**Tugas yang Dikerjakan:**
Salin kembali tanpa perubahan sebagian teks tentang klub NIAC Mitra di bawah ini. Mulailah dari kata-kata "Mungkin kamu jarang", lalu berhentilah setelah kata-kata "prestasi luar biasa.".

**Penggalan Dokumen:**
:::::

Mungkin kamu jarang atau tidak pernah sama sekali mendengar NIAC Mitra di deretan klub-klub sepak bola Indonesia.
Dapat kami maklumi, sebab NIAC Mitra memang sudah bubar sejak 24 September 1990 silam.
Namun hal yang harus kamu tahu, NIAC Mitra kala masih beroperasi mampu meraih sejumlah catatan prestasi luar biasa.
Torehan paling menonjol NIAC Mitra tertuang dalam perhelatan kompetisi era Galatama. Apa itu Galatama?
Penjelasannya begini, Galatama adalah kompetisi garapan PSSI yang berformat semi profesional dan pertama kali digulirkan pada 1979.
NIAC Mitra sendiri menjadi peserta Galatama sejak tahun perdana penyelenggaraan kompetisi.
Sepanjang menghiasi ketatnya persaingan Galatama, NIAC Mitra tercatat mengoleksi tiga buah gelar juara.
Catatan tersebut membuat NIAC Mitra menyabet label tim dengan trofi Galatama terbanyak, bersama satu klub lainnya, Pelita Jaya.
Menariknya lagi, NIAC Mitra ternyata sanggup pula meraih prestasi yang secara skala sudah menyentuh taraf internasional.
Bahkan NIAC Mitra pernah sekali mempermalukan sebuah tim sepak bola raksasa Eropa yang sungguh masyhur.

:::::

**Informasi yang Diberikan:**
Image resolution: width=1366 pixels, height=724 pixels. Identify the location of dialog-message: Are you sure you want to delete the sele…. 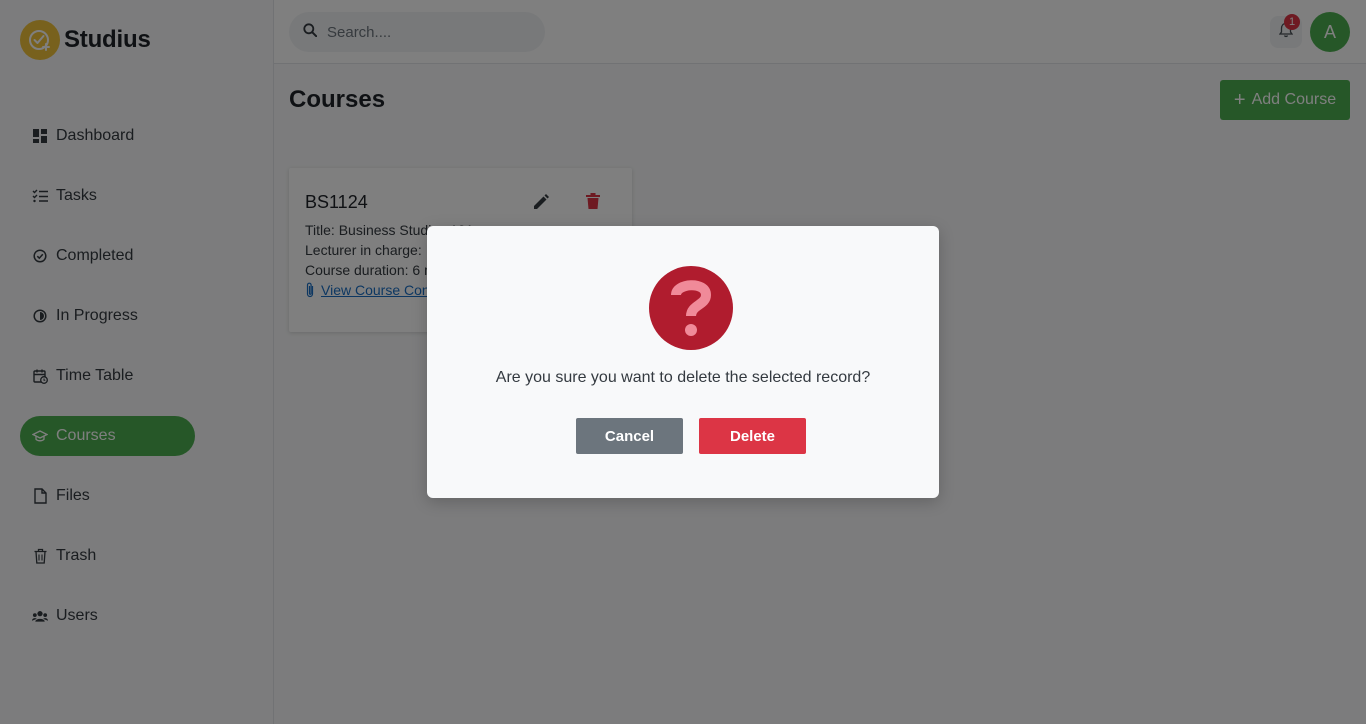
(683, 378).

:::::

**Lembar Jawaban:**
Mungkin kamu jarang atau tidak pernah sama sekali mendengar NIAC Mitra di deretan klub-klub sepak bola Indonesia.
Dapat kami maklumi, sebab NIAC Mitra memang sudah bubar sejak 24 September 1990 silam.
Namun hal yang harus kamu tahu, NIAC Mitra kala masih beroperasi mampu meraih sejumlah catatan prestasi luar biasa.